Im vorliegenden Fall war die Klägerin verpflichtet, die dauerhaften Schäden und deren Zusammenhang mit dem Unfallereignis vom 10.12.2013 zu beweisen, was ihr nach Ansicht des Gerichts nicht ausreichend gelang. - § 287 ZPO (Beweiserleichterung bei Schadenshöhe und Kausalität):
Bei der Kausalitätsprüfung nach § 287 ZPO reicht eine überwiegende Wahrscheinlichkeit aus. Dies betrifft insbesondere die Ursächlichkeit der behaupteten Erstverletzung für die geltend gemachten dauerhaften Schäden.

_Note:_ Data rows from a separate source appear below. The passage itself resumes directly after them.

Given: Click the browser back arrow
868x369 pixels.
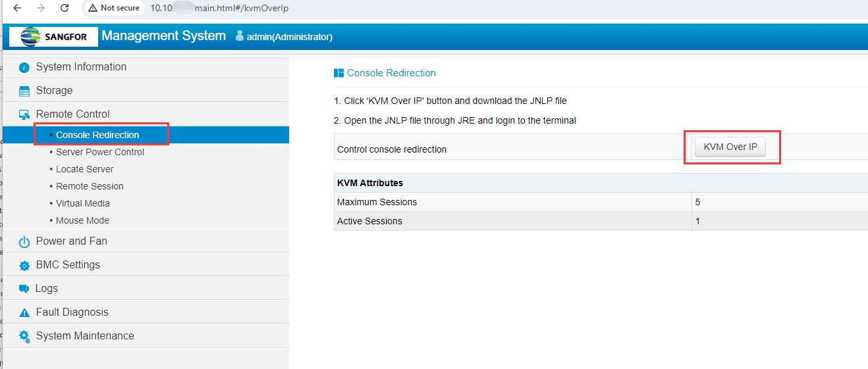Looking at the screenshot, I should pos(18,8).
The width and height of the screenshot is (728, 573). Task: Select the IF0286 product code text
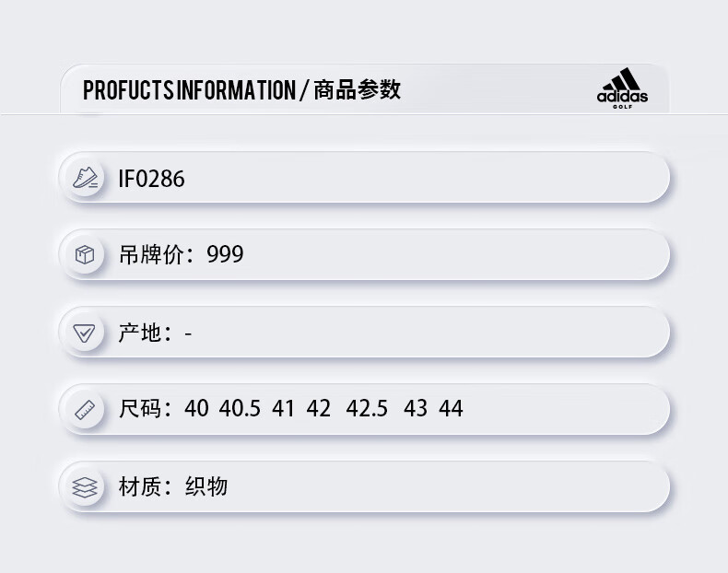click(151, 179)
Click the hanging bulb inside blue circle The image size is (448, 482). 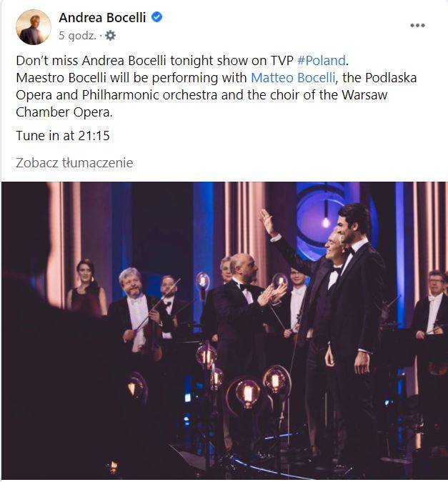tap(326, 222)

Im Fall wurde geprüft, ob das Schädel-Hirn-Trauma mit überwiegender Wahrscheinlichkeit für die kognitiven und physischen Beeinträchtigungen der Klägerin verantwortlich ist. Das Gericht verneinte dies auf Grundlage der vorgelegten Gutachten. - § 1 AUB 99 (Voraussetzungen für Invaliditätsleistungen):
Gemäß den Allgemeinen Unfallversicherungs-Bedingungen (AUB 99) liegt ein Anspruch auf Invaliditätsleistung nur vor, wenn die dauerhafte Beeinträchtigung innerhalb eines Jahres nach dem Unfall eintritt und innerhalb von 15 Monaten ärztlich festgestellt sowie beim Versicherer gemeldet wird.

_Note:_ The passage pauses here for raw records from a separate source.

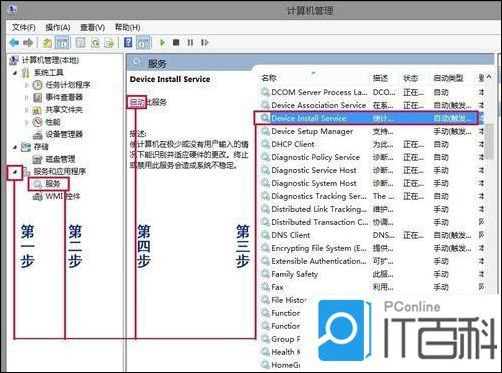Open 文件(F) menu
The image size is (502, 373).
[24, 27]
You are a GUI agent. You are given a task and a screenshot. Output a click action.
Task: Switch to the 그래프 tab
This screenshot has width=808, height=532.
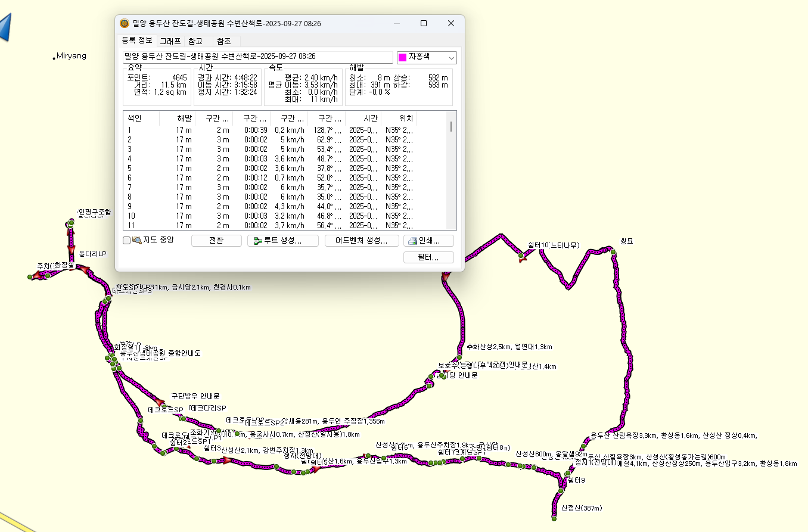(170, 41)
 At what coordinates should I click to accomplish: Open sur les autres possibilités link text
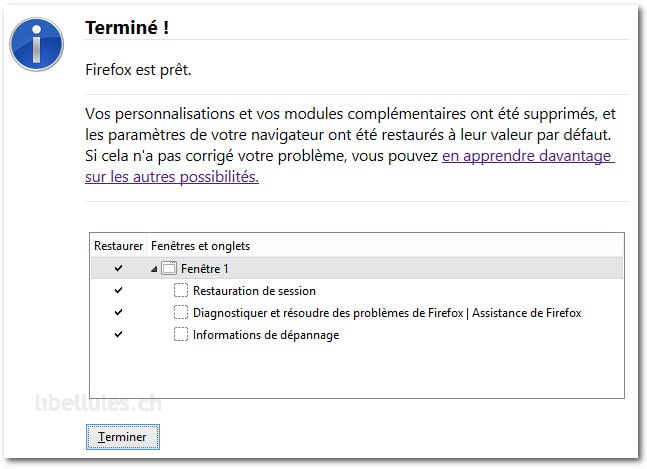[172, 177]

Die Klägerin konnte nach Ansicht des Gerichts nicht nachweisen, dass die geltend gemachten Schäden innerhalb der vertraglich vorgegebenen Fristen ausreichend ärztlich dokumentiert und beim Versicherer geltend gemacht wurden. - § 7 AUB 88 (Nachweispflichten bei Invalidität):
Die Bedingungen nach AUB 88 verlangen ebenfalls, dass die Invalidität spätestens innerhalb eines Jahres nach dem Unfall eintritt und ärztlich bestätigt wird. Zudem ist eine Frist von drei Monaten für die Geltendmachung einzuhalten.

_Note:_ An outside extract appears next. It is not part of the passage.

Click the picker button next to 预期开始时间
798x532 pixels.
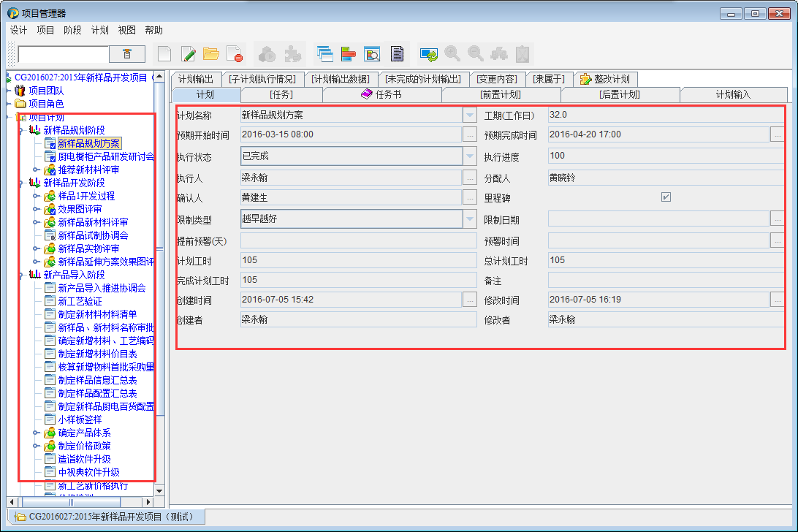coord(470,135)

Das Gericht stellte fest, dass die Klägerin auch diesen Anforderungen nicht gerecht wurde, da die Symptome nicht rechtzeitig und ausreichend nach den Anforderungen der Versicherungsbedingungen nachgewiesen wurden. - § 823 Abs. 1 BGB (Schadensersatzpflicht):
Der Grundsatz der Verschuldenshaftung nach § 823 Abs. 1 BGB könnte ergänzend für Ansprüche herangezogen werden, wenn nachgewiesen wird, dass ein schuldhaftes Verhalten der Beklagten vorliegt, etwa durch Verletzung von Informationspflichten.
Im konkreten Fall sah das Gericht keinen Grund zur Annahme, dass die Beklagte eine Pflichtverletzung begangen hat, da die Ansprüche auf Grundlage der vertraglichen Bedingungen und des Beweisrechts geprüft wurden.